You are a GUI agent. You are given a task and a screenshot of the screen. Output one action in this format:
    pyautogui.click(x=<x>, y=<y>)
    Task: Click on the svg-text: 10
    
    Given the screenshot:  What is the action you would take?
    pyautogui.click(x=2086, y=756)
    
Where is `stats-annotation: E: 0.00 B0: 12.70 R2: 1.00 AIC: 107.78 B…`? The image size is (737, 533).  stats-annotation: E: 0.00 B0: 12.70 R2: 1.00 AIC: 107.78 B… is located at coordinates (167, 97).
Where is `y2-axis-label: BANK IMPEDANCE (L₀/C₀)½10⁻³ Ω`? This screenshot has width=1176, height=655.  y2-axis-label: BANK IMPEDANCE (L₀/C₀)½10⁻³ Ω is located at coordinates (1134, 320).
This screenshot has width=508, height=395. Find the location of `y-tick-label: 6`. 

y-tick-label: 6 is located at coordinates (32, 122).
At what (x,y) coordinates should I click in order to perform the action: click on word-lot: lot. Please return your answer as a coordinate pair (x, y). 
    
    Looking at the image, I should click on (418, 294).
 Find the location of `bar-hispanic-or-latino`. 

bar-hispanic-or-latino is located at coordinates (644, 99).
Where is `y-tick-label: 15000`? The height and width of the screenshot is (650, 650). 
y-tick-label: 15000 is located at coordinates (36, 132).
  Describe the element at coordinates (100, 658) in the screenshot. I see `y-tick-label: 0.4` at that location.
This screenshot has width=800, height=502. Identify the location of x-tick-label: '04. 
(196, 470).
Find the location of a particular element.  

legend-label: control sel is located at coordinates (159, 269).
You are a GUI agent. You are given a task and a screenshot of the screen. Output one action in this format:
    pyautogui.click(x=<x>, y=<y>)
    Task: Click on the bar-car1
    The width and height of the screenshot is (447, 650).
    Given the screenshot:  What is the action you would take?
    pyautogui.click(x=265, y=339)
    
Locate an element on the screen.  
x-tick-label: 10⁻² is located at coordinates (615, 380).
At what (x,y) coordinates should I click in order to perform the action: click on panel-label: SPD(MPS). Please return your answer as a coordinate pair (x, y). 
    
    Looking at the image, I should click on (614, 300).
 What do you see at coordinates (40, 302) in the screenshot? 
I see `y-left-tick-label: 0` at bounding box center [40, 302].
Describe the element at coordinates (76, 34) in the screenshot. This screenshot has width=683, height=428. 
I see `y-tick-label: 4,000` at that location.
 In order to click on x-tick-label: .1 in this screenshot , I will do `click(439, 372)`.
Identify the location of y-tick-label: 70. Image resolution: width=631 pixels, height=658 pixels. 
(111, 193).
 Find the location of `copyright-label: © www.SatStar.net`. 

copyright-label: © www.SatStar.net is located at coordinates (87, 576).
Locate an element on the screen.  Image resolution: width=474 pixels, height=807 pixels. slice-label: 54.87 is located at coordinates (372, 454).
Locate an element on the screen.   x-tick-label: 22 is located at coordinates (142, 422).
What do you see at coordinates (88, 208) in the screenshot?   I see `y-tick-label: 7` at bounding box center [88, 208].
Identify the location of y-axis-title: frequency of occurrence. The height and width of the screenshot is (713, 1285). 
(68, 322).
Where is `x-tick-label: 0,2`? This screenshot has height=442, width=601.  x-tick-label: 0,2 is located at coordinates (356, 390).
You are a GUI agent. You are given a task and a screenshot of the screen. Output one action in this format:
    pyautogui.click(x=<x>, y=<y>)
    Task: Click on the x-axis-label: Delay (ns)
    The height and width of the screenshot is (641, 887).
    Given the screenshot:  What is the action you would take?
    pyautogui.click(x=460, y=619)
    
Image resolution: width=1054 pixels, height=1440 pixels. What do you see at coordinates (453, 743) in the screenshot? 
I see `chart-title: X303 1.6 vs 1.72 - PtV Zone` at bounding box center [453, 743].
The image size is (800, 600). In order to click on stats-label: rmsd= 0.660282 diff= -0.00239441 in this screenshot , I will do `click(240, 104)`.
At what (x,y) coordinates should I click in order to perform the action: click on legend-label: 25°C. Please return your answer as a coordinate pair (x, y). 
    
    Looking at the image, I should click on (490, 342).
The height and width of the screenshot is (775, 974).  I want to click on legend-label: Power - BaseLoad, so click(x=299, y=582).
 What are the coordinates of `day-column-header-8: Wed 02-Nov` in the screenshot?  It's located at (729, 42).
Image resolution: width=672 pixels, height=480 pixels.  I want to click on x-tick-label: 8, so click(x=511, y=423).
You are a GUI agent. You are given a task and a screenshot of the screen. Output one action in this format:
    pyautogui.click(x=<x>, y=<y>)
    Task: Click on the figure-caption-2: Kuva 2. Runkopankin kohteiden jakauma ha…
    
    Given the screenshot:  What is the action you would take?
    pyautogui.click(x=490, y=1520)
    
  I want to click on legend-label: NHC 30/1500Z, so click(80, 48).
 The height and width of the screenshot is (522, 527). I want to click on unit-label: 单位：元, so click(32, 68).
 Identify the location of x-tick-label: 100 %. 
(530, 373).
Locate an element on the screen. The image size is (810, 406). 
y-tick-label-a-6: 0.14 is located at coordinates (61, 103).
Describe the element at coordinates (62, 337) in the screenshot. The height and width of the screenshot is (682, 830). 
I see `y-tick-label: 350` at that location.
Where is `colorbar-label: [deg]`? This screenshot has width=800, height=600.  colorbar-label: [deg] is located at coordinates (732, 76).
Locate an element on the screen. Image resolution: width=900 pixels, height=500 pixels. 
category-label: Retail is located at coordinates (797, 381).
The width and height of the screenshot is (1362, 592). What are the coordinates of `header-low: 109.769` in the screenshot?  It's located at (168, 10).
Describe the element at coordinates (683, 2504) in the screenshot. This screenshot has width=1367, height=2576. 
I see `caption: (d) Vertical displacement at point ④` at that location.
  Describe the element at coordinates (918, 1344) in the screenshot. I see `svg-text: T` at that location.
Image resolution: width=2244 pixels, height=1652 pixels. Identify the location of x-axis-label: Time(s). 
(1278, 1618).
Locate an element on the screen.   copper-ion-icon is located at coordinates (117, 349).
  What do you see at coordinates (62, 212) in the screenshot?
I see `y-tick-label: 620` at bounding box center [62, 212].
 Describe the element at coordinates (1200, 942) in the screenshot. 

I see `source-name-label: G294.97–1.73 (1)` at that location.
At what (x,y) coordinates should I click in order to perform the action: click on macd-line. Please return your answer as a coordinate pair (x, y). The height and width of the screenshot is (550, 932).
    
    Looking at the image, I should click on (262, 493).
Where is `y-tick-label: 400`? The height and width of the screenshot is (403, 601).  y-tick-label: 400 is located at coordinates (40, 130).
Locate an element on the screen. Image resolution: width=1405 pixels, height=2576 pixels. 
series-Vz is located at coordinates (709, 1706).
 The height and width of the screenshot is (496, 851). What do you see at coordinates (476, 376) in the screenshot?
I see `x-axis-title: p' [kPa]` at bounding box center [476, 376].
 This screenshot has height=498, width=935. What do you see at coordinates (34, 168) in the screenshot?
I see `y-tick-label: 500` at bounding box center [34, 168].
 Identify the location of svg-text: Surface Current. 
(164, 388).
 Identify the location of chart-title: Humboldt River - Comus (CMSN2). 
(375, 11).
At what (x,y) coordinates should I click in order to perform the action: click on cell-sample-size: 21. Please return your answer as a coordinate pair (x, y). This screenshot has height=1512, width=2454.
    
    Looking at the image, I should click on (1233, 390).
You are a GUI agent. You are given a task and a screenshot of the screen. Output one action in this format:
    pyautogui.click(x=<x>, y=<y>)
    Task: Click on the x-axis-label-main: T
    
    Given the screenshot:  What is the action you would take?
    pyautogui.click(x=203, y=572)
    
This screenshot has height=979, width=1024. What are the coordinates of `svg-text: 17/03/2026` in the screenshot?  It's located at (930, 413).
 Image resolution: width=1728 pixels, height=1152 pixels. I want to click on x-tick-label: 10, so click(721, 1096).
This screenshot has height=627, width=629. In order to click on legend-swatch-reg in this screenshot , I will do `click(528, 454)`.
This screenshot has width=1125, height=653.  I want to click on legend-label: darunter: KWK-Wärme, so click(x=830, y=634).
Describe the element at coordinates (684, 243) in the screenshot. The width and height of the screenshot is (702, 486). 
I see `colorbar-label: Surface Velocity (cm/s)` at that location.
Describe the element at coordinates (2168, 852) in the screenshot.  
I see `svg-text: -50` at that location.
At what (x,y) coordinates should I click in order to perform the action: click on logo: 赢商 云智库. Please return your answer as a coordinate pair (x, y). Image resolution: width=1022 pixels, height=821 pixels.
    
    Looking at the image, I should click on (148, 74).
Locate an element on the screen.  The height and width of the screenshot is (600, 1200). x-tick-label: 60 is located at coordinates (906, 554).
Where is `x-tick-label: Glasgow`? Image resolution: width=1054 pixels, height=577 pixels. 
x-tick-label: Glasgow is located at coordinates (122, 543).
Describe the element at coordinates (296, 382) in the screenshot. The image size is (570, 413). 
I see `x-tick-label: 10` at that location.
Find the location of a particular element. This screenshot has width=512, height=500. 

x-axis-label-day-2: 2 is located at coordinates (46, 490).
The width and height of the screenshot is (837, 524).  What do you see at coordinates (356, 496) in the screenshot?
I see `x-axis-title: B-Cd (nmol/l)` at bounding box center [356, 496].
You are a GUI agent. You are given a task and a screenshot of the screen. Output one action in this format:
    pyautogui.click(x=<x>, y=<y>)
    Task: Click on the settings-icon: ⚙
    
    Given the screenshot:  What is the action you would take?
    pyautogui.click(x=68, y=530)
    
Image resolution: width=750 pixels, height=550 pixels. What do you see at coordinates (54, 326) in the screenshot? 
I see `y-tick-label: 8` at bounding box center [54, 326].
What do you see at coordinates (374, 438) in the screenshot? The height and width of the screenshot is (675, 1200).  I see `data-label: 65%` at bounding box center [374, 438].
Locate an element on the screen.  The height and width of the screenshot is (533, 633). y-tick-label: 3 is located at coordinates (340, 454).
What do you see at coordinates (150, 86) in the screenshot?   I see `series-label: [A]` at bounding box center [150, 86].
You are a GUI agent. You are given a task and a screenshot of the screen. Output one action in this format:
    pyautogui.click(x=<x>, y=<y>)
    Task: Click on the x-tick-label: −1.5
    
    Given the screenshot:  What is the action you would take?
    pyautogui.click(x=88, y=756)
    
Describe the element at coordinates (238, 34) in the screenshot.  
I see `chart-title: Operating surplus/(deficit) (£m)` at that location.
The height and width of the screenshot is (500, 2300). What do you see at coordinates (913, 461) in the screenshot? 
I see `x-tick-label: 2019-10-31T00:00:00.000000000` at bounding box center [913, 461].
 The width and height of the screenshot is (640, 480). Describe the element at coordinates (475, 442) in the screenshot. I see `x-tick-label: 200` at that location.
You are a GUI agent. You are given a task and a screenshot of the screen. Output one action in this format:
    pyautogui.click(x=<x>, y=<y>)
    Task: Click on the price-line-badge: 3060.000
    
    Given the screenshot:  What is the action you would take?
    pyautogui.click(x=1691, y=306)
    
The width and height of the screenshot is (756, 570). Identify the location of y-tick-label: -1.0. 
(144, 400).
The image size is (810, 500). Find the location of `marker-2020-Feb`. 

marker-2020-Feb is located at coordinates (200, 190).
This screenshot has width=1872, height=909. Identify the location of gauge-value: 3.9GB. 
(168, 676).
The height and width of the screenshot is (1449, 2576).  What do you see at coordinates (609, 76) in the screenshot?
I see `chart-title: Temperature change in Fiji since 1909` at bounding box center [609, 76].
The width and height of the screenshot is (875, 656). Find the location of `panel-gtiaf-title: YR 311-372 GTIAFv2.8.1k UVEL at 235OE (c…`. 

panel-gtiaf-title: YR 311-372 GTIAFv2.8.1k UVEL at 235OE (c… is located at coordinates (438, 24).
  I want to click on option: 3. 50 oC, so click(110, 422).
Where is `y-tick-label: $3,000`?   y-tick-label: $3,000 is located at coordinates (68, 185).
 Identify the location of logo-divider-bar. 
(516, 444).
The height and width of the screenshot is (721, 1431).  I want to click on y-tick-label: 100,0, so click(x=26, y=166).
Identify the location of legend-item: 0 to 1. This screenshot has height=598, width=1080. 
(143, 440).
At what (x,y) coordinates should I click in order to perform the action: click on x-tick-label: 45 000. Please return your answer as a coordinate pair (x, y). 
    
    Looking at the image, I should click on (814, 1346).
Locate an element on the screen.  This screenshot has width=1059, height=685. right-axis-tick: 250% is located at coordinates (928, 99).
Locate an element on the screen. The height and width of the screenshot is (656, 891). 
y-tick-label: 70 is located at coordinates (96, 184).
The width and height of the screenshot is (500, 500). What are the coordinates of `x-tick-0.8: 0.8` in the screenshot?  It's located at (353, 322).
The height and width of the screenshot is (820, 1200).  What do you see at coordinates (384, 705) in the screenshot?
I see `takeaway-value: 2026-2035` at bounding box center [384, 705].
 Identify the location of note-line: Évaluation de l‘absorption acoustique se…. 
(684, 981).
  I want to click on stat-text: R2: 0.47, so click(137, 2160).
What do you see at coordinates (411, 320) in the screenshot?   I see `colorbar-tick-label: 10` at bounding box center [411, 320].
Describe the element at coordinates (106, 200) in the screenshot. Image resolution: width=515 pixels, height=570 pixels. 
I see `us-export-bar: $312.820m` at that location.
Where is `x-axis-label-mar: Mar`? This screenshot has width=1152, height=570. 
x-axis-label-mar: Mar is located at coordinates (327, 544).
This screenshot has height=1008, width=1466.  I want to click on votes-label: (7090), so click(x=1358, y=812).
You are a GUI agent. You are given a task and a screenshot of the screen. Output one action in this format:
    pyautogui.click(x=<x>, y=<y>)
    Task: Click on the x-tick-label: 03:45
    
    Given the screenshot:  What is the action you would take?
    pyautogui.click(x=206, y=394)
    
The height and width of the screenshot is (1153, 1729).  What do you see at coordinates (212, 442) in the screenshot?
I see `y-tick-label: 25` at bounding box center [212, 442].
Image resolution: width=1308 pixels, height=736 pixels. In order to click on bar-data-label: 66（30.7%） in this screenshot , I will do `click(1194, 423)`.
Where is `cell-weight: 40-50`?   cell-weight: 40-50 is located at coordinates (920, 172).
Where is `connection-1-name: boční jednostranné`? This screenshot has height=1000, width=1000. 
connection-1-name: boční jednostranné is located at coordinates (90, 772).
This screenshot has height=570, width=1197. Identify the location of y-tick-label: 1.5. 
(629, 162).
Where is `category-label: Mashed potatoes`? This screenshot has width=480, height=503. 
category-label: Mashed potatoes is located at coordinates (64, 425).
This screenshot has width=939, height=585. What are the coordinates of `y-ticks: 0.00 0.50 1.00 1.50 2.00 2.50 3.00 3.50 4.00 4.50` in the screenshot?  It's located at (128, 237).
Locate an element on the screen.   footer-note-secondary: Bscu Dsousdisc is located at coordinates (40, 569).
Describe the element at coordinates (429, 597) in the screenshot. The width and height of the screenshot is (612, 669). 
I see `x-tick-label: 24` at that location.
——————————
Please write out the entries from the line with "coordinates (40, 130)." to the line with "Looking at the image, I should click on (1233, 390).", both lines included, reproducing each line precisely.

Where is `y-tick-label: 400`? The height and width of the screenshot is (403, 601).  y-tick-label: 400 is located at coordinates (40, 130).
Locate an element on the screen. Image resolution: width=1405 pixels, height=2576 pixels. 
series-Vz is located at coordinates (709, 1706).
 The height and width of the screenshot is (496, 851). What do you see at coordinates (476, 376) in the screenshot?
I see `x-axis-title: p' [kPa]` at bounding box center [476, 376].
 This screenshot has height=498, width=935. What do you see at coordinates (34, 168) in the screenshot?
I see `y-tick-label: 500` at bounding box center [34, 168].
 Identify the location of svg-text: Surface Current. 
(164, 388).
 Identify the location of chart-title: Humboldt River - Comus (CMSN2). 
(375, 11).
At what (x,y) coordinates should I click in order to perform the action: click on cell-sample-size: 21. Please return your answer as a coordinate pair (x, y). This screenshot has height=1512, width=2454.
    
    Looking at the image, I should click on (1233, 390).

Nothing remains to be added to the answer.